I am not prepared to say that this practice obtains in trover, or trespass de bonis, where the taking was wilful, or where the thing has been essentially injured. This court think such a rule could not be allowed in either of the last named cases. In the present case,
1. No rule was moved for. That should always be the case. The matter rests primarily in the discretion of the court, before whom the trial is had. Whether that discretion is absolute, and arbitrary, it is perhaps not necessary now to inquire. Most matters of discretion now, occurring in the course of a trial, are considered subject to revirsion in the court of errors. The interest of witnesses, and the loss of original papers, so far as they depend upon facts, are not subject to revision; but the facts being conceded, an erroneous determination of the county court may be revised in this court. So, too, in regard to the challenge of jurors. But here no rule was moved for.
2. The abuse of the thing loaned, or hired,- and which constituted the conversion, that is, the putting it to a different use from that for which it was hired, which always amounts to a conversion, must have been wilful; — there could have been no mistake in the matter.

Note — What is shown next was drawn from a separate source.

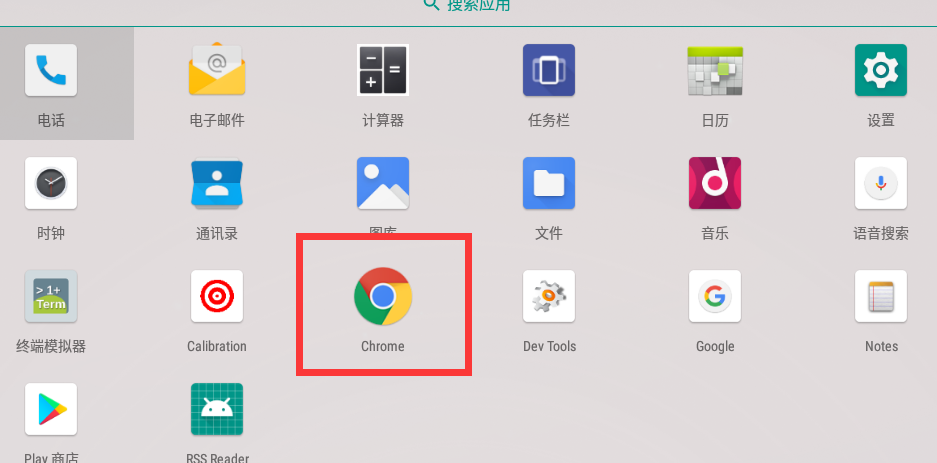Open the Gallery app icon

pos(383,184)
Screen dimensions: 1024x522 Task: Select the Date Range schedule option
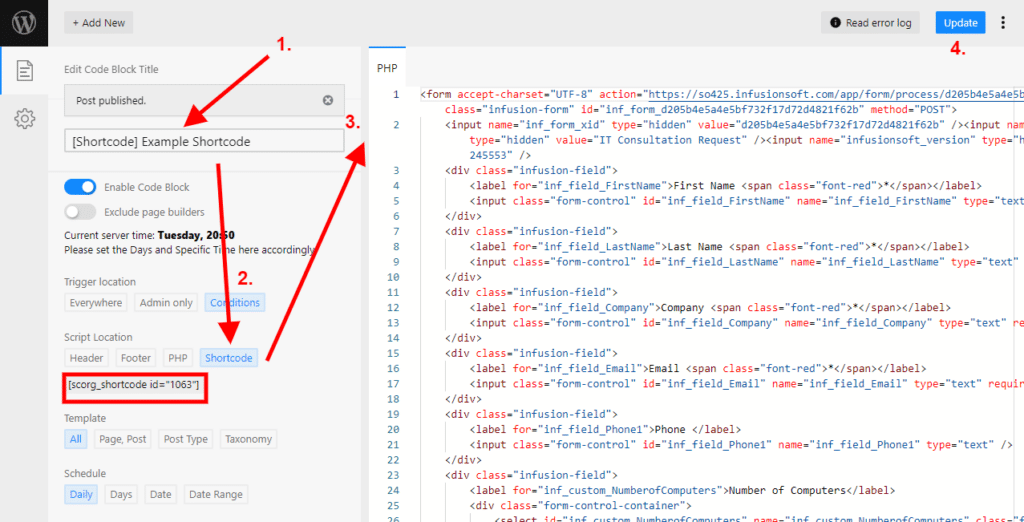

3. The thing was essentially injured. The fact that it was repaired shows that it must have been out of repair. And the defendant’s causing these repairs to be made shows that he considered himself the cause of the damage.
In this particular case, as says Lord Mansfield, in Fisher v. Prince, the thing has been altered, its value changed, and it was not taken and put to this use by mistake, as in the case of Pickering v. Traste. The judgment is affirmed.